▶ [Documento de origem]:
+ + +

O aguardado Museu do Oscar de Los Angeles abordará a “história problemática” da indústria cinematográfica, do racismo de “…E o Vento Levou” às recentes controvérsias sobre a sub-representação de mulheres e minorias. A ideia de um museu dedicado à sétima arte nesta cidade demorou quase um século para sair do papel e o edifício projetado pelo arquiteto italiano Renzo Piano, que seria inaugurado em 2017, foi adiado. Agora, porém, as instalações estão prontas e sua abertura está prevista para setembro de 2021, segundo seus diretores.
atriz Laura Dern, vencedora do Oscar de melhor atriz coadjuvante no ano passado, guiou esta semana um grupo de jornalistas em um passeio virtual pelo museu, construído no oeste de Los Angeles.

(Foto: AFP)
“Não pretendemos ignorar a história problemática”, disse a atriz, citando a polêmica campanha #OscarsSoWhite devido à falta de artistas negros, a baixa presença de mulheres e a forma como a Academia tratou a atriz negra Hattie McDaniel em 1940.
O Museu do Oscar também lembrará o assédio sofrido pela atriz indígena americana Sacheen Littlefeather, que tomou a palavra de Marlon Brando quando ele rechaçou seu Oscar em 1973, para denunciar o tratamento dispensado aos indígenas pelas autoridades dos EUA. E ainda o fato de que atrizes europeias interpretaram personagens chinesas em “Terra dos Deuses”, de 1937.

+ + +

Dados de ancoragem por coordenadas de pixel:
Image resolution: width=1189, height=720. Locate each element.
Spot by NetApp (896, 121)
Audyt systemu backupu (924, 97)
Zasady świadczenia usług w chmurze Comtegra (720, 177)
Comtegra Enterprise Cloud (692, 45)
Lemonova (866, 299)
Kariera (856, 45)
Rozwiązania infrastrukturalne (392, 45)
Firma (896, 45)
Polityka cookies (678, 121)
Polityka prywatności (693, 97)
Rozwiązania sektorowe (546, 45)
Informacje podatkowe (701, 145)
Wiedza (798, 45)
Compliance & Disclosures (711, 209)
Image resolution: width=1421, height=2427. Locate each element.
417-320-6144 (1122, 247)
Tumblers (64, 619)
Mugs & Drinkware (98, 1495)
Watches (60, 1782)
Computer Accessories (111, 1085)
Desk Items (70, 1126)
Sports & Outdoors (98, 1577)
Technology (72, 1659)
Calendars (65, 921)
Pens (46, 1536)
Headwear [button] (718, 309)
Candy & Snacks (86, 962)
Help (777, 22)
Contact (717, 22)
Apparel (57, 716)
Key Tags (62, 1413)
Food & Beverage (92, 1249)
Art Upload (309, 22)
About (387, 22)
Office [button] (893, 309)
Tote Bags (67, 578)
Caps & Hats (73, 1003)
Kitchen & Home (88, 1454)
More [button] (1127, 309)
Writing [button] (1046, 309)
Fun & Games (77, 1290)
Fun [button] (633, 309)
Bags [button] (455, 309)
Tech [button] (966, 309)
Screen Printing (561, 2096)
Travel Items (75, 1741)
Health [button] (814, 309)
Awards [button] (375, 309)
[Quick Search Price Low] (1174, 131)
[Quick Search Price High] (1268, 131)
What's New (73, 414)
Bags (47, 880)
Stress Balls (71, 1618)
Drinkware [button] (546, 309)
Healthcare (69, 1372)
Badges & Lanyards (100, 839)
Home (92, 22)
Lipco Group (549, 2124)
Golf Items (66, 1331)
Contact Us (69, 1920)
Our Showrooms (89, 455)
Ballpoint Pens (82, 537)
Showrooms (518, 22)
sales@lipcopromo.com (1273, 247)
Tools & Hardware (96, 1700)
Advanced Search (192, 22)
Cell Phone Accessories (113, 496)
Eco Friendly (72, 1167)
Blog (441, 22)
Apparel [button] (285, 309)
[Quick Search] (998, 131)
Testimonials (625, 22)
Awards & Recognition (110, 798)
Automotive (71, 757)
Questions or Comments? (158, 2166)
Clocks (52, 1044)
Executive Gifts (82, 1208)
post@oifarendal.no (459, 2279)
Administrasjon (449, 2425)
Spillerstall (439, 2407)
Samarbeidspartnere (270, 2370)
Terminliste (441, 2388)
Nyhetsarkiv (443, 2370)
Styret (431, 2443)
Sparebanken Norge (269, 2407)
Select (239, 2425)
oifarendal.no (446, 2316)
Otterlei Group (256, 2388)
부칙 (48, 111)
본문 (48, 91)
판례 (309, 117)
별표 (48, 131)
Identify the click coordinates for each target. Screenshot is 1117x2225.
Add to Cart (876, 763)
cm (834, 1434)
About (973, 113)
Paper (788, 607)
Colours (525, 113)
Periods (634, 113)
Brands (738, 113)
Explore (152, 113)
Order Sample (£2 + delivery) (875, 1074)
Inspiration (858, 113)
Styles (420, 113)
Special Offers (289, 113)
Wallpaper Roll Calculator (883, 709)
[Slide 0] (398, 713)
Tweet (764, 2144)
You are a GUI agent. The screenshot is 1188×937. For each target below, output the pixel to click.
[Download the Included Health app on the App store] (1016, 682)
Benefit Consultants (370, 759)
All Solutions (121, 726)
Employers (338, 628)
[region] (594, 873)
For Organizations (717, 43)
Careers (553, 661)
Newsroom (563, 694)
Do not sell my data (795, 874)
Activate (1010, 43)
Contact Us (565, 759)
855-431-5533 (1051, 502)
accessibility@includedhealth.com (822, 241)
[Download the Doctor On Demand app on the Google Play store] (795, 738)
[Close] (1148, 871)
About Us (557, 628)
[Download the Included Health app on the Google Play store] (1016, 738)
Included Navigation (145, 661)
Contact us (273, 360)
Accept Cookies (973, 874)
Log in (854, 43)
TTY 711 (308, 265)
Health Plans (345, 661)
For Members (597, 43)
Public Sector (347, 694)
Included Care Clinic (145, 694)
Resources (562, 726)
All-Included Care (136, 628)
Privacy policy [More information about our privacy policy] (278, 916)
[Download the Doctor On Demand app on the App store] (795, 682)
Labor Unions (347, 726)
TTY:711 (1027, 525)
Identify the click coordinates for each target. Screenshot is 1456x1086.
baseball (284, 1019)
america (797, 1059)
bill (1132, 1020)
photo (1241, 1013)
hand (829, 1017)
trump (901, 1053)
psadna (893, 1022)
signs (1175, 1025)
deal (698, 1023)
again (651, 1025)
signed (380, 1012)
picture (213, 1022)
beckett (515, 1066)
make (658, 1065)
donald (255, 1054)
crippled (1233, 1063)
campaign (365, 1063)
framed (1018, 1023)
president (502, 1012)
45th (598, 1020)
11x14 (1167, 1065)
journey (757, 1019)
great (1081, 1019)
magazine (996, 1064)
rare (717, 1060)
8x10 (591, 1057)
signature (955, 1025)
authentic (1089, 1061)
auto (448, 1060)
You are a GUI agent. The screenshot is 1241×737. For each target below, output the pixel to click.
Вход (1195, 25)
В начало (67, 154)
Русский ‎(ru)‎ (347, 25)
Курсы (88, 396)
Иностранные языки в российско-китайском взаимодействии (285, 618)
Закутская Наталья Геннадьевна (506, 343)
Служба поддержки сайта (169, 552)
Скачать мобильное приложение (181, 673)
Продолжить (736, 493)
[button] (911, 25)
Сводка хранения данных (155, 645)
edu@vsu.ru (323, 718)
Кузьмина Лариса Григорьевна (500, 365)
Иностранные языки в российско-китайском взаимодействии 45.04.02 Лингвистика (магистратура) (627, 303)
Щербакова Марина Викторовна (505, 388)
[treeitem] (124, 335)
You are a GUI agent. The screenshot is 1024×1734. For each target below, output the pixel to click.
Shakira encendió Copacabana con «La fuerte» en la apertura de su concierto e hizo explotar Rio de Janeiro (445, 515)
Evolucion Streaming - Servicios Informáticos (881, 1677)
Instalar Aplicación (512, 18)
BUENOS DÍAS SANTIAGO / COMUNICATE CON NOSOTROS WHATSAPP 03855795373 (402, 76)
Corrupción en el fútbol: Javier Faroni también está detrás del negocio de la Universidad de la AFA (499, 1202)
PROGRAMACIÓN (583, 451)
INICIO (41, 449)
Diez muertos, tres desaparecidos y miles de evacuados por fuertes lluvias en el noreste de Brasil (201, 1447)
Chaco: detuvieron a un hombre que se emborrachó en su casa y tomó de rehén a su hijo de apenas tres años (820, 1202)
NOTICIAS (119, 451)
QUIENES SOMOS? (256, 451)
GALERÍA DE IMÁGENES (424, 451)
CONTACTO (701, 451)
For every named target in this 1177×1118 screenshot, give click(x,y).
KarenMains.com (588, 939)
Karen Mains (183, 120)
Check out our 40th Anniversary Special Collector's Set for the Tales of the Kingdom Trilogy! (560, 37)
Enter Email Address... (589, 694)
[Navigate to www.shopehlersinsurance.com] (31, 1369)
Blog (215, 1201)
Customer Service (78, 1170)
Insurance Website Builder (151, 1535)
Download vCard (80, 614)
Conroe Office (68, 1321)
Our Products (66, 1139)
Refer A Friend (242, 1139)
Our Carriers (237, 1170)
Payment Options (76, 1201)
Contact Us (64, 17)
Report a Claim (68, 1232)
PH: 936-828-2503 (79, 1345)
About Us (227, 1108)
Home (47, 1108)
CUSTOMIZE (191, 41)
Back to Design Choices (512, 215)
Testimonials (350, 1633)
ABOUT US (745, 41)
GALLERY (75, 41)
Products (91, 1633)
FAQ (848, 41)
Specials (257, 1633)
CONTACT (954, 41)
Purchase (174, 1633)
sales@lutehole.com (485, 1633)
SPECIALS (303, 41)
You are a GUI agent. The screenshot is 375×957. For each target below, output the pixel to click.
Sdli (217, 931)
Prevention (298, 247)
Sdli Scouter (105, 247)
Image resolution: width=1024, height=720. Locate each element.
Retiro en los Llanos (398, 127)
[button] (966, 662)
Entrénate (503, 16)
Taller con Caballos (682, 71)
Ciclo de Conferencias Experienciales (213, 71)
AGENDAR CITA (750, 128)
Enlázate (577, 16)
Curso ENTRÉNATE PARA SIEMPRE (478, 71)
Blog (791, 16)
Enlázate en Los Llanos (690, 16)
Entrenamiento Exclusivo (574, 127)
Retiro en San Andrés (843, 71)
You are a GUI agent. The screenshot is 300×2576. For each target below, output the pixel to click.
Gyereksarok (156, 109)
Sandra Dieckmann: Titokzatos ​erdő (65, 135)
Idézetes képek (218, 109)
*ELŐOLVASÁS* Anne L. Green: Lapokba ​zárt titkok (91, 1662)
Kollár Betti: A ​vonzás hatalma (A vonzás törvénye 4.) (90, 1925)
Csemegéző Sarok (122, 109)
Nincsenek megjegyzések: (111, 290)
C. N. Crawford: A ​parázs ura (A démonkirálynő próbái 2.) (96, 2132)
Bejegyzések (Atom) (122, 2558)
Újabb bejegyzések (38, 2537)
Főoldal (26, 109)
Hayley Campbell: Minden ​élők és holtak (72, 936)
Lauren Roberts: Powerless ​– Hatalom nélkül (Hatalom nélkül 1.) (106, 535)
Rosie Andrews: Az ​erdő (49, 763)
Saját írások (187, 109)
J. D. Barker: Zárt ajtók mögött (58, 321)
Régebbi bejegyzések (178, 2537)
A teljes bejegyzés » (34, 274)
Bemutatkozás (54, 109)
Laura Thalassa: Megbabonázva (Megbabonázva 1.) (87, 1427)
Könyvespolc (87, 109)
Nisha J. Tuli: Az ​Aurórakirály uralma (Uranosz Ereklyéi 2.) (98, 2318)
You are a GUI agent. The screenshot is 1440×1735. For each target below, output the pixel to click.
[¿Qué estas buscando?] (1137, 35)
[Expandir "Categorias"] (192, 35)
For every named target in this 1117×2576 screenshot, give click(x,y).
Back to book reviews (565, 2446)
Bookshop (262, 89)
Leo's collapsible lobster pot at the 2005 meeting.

+ + +

▶ [O que fazer]: De acordo com o texto sobre o Museu do Oscar, qual arquiteto projetou o edifício?

▶ [Resultado do exercício]: O edifício foi projetado pelo arquiteto italiano Renzo Piano.